YOUR INSTRUCTIONS:
Repeat only part of the entries. Start at the line that has "Task: Click the settings folder icon" and keep going through the last line, exactly as given.

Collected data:
***
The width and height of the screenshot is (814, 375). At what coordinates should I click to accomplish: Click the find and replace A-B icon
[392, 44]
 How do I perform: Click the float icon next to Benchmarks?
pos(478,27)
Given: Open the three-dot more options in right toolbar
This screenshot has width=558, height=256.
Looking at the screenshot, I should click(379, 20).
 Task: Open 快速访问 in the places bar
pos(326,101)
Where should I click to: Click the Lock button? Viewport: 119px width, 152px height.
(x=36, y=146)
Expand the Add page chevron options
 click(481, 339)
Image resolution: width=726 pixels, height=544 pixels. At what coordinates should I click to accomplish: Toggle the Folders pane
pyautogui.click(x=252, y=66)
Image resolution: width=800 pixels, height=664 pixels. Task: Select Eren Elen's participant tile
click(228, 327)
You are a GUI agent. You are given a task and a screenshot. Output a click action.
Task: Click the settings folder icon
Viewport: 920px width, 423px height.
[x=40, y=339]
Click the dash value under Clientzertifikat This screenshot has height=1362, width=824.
***
SOLUTION TO THE EXERCISE:
Task: Click the settings folder icon
Viewport: 920px width, 423px height.
[x=40, y=339]
Click the dash value under Clientzertifikat This screenshot has height=1362, width=824.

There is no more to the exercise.